Syncing to Cloud Files with fileconveyor


There are many file syncing applications out there, but few work the way we want them to or are as versatile as an open source application called fileconveyor. Thankfully, the source code is fully documented and the tool is easily installed. In a matter of minutes you can have the project up and running a sync between the local files on your server to a destination like Rackspace Cloud Files.

Using fileconveyor to sync files to the CDN lets you use ecommerce solutions like Magento or CMS applications like Drupal or WordPress with Cloud Files without relying on a plug-in to handle the file transfers.

Prerequisites

You can run fileconveyor on Linux or Mac OS X. Windows is not supported at the time of this writing. This document was written for fileconverter version 0.3.

Your system will need to have python 2.5 or higher installed.

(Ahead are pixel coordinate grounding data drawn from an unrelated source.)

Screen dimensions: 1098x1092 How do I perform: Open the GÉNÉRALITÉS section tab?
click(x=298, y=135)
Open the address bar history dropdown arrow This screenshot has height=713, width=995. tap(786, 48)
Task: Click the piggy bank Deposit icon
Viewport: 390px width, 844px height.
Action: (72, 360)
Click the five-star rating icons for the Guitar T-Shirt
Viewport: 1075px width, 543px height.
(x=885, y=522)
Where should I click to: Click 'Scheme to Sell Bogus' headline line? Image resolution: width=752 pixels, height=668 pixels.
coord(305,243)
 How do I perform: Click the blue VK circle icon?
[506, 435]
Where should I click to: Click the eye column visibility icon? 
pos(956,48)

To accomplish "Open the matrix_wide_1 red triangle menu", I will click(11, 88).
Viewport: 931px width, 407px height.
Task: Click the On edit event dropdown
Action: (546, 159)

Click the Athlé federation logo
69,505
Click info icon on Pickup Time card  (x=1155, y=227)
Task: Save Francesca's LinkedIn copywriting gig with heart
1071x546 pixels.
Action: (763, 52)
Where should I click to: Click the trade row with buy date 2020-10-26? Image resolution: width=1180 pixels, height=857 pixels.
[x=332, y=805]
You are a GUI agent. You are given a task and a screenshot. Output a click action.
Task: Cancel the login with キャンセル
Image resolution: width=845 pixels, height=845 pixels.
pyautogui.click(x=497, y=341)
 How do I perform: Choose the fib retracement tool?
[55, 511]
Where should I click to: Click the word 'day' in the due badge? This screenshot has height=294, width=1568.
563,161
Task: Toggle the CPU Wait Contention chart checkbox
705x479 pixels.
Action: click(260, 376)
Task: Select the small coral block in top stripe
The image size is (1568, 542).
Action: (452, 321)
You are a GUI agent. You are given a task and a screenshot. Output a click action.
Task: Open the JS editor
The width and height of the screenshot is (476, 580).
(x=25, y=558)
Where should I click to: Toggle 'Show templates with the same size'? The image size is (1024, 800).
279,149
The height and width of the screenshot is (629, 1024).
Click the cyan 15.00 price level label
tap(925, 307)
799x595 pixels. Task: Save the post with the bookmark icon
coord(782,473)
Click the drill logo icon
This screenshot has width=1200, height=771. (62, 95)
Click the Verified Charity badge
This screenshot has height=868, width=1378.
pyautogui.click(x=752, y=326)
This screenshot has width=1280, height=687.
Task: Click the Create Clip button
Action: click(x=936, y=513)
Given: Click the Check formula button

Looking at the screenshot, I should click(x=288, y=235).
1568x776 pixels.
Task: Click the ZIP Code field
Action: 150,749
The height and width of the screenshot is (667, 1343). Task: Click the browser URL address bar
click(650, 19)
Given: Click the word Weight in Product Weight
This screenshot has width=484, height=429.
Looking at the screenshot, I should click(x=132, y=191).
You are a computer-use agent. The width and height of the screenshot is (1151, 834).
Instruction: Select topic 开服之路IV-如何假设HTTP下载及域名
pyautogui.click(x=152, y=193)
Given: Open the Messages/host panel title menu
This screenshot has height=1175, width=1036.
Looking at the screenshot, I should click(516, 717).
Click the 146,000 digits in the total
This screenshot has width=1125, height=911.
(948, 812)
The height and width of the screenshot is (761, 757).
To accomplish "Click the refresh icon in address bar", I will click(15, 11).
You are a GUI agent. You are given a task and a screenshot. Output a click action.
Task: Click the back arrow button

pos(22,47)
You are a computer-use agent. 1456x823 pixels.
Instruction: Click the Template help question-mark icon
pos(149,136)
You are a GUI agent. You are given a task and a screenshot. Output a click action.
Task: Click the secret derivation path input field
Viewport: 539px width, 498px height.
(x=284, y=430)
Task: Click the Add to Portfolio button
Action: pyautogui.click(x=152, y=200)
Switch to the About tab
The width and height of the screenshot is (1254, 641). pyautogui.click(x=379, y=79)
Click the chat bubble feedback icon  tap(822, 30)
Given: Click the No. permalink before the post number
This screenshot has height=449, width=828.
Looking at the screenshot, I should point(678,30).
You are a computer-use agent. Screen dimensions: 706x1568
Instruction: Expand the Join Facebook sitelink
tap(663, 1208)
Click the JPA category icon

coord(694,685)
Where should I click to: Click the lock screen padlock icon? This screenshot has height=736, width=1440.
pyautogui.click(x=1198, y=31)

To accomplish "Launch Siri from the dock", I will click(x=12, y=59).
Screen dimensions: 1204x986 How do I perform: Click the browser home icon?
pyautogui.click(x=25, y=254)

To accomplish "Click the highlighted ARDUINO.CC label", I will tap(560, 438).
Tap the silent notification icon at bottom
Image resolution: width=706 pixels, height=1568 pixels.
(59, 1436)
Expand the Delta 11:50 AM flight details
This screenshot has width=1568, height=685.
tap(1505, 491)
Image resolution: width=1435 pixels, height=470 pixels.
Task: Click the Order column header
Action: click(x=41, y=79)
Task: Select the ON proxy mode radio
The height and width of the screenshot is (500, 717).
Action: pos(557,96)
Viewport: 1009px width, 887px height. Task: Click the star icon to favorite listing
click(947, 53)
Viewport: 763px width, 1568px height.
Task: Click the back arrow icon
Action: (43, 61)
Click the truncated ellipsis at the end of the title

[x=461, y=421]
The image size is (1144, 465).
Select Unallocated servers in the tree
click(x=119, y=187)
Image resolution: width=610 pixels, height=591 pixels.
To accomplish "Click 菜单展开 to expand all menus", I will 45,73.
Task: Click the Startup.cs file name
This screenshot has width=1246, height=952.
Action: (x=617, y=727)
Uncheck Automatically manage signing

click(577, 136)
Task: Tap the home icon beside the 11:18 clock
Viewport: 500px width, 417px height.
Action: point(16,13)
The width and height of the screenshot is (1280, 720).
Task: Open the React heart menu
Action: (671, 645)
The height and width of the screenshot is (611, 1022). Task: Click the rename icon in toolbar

Installation will require git and pip.

Install git

If you don't have git installed already, you can download it from the project's website:

http://git-scm.com/

Most Linux distributions also have git in their main package respository, under the package name "git".

Install pip

You'll also need the python package manager pip.

If you don't have pip installed the easiest way to get it is to install the python setuptools package. You can download the installer from its website:

http://pypi.python.org/pypi/setuptools

As an alternative you can use a Linux package manager to install setuptools. On most distributions the package name is "python-setuptools".

Once you've installed setuptools you can install pip by running:

sudo easy_install pip

Install fileconveyor

Now you can install fileconveyor.

Change to the directory you want to hold the fileconveyor files, then run:

sudo pip install -e git+https://github.com/wimleers/fileconveyor@master#egg=fileconveyor

The fileconveyor source files will be downloaded to the src/fileconveyor directory, relative to where you run the pip command. For example, if you run pip in the /usr/local directory, the fileconveyor script directory will be in /usr/local/src/fileconveyor.

Running the install with sudo (or as root) lets pip handle installing dependencies like django and python-cloudfiles.

Sample configuration

Before running fileconveyor you'll need to configure it by creating a file named "config.xml" in the same directory as the arbitrator.py file.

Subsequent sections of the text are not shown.